I would have loved working with Ben. We’d be together every day, all day. What could be better than that? Even if half his mind was on MIT.
This was my second turndown from Frosty Dan and my eleventh for summer jobs in general. I put away the phone, not knowing who else to call. In a daze of discouragement, I flopped on our sofa and stared out the living room window at Riverview Boulevard. If I leaned sideways, I could barely see Olive Hurlow’s house. Damn those people for kidnapping the baby, scaring everyone to death, and screwing up my whole life. Grandma says things happen for a reason. I seriously doubt that. Things don’t just happen; people make them happen because people are selfish and greedy.
Am I cynical, or what?
Jasper, our Brussels griffon, jumped up on the sofa to keep me company. Mom had rules about dogs on furniture, but she wasn’t home. Nor was Grandma, who spoiled him even more than I did. A few months ago, Grandma took driving lessons and got a car of her own. With that, she was always on the go.
After a minute or two of Jasper therapy, I recovered enough to notice some mail on the cluttered coffee table. That was where Grandma usually dumped it. Along with the catalogs and other junk was a tissue-thi
n airmail envelope addressed to Mom and me. He always wrote us together, as a unit, so he wouldn’t have to do separate, personalized letters. That was my dad. Since he included me, I had the right to open it.

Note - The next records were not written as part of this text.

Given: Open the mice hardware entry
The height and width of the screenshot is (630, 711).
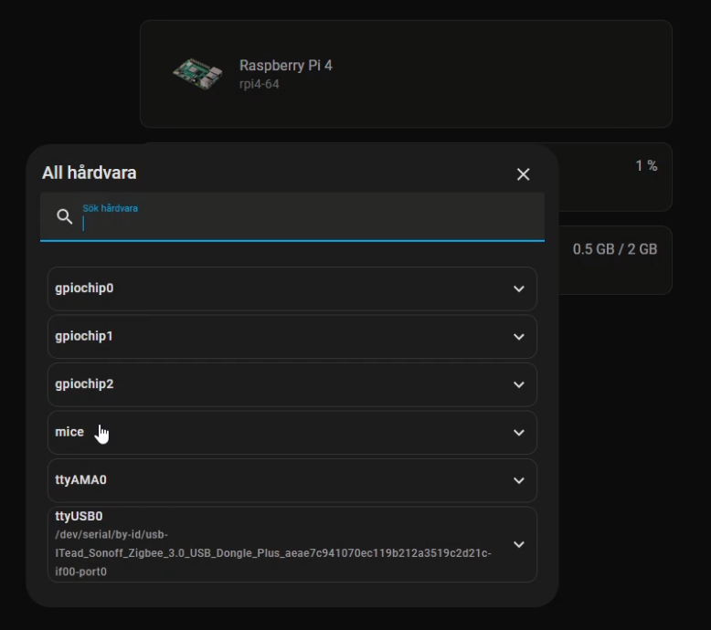Looking at the screenshot, I should (292, 433).
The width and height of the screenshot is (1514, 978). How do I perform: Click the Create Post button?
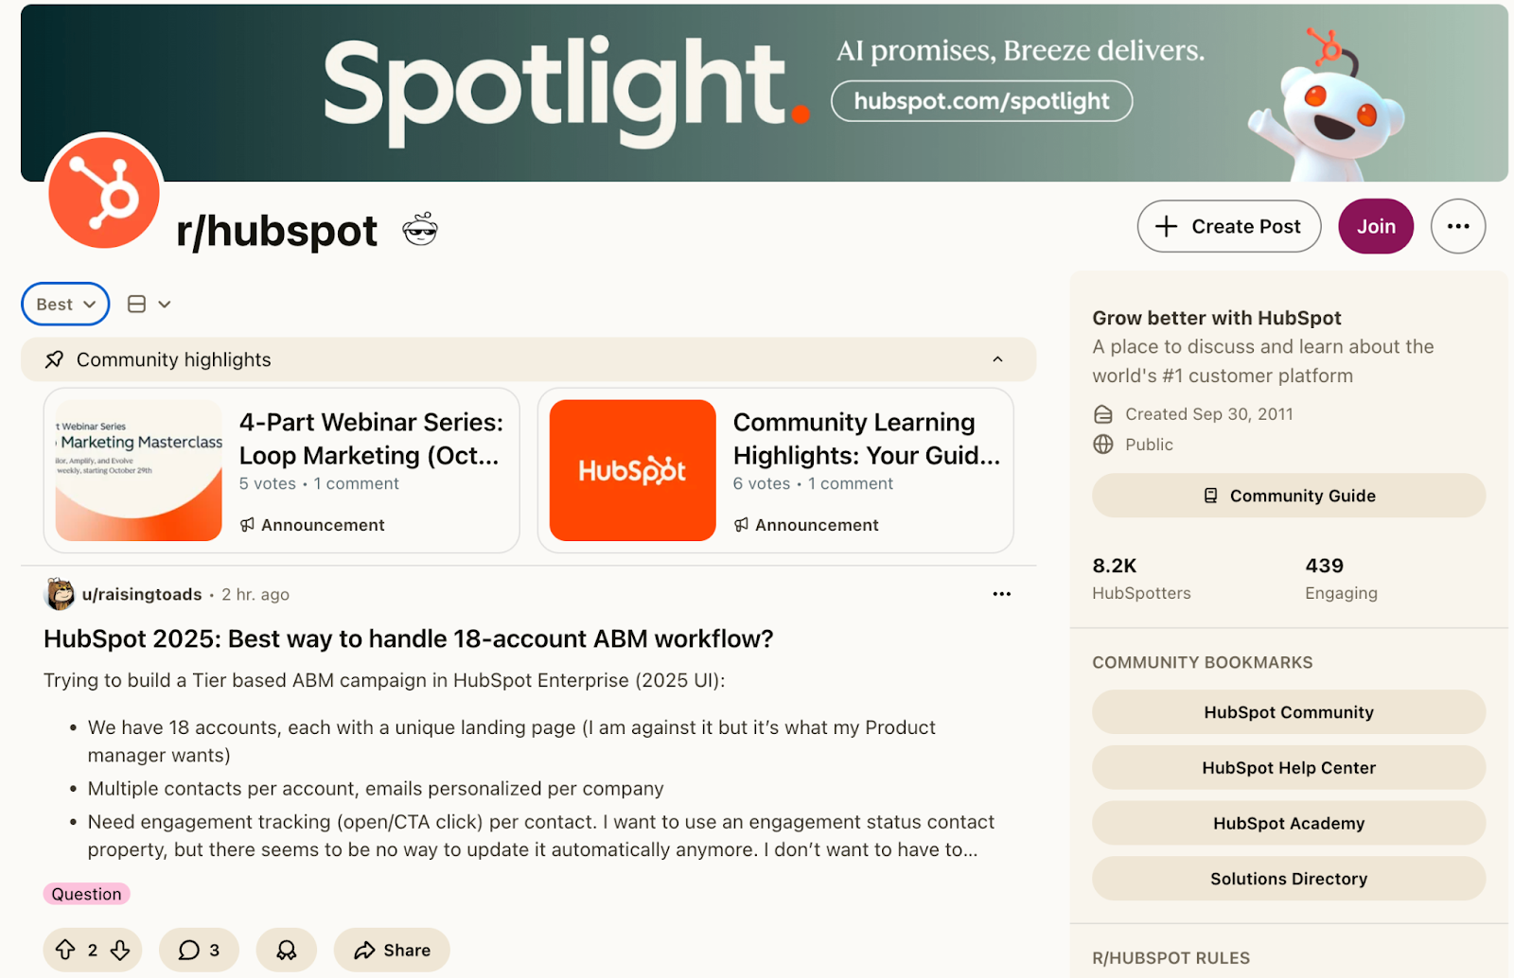(x=1228, y=226)
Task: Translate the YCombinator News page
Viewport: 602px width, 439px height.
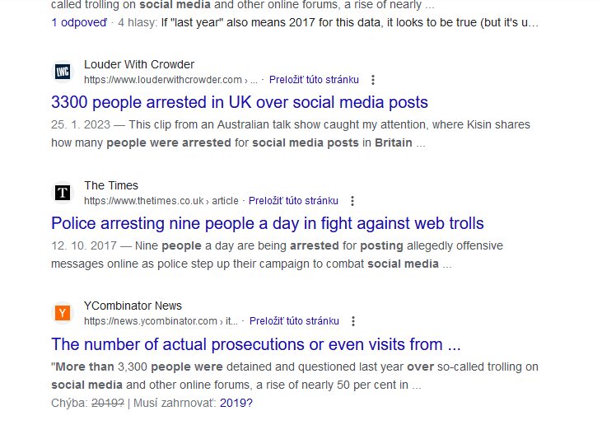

First I took a moment to admire the exotic stamps. He was still in Borneo, where he’d settled after going around the world a few times. He took off right after I was born, telling Mom he needed space. He flew all over, taking pictures, writing articles, and working at odd jobs to supplement whatever tiny income he got. That was what sent Mom into real estate, where she did very well. Better than he was doing.
I picked up the cheese knife Grandma kept there and slit the tissue-thin envelope. I unfolded the tissue-thin letter and started reading.
Hey, buddy, it began. I hope by now you’re out of prison.
I had to go over it twice and finally concluded he didn’t mean us.
Who did he mean? Maybe if I read the whole letter, I could find out.
The rest of it only got weirder.
It grieves me no end to learn about your troubles. How did you get into such a mess? Do those people have some sort of hold over you? I hope to find out more when I see you. I’ve made a reservation that gets into JFK on Friday.
Dad was coming! But not to us. He gave the date, time, and flight number of some exotic airline, and hoped Hey Buddy would meet him.
How would Hey Buddy know to do that if he didn’t get this letter?
Dad signed it with an initial, D. It was the same flourish he always used, but a different character. For us he signed J as in Jules, because that was his name. Could it be that my dad was leading a double life?
I didn’t know how to find out. Nobody was home except Jasper, snuggled beside me on the sofa.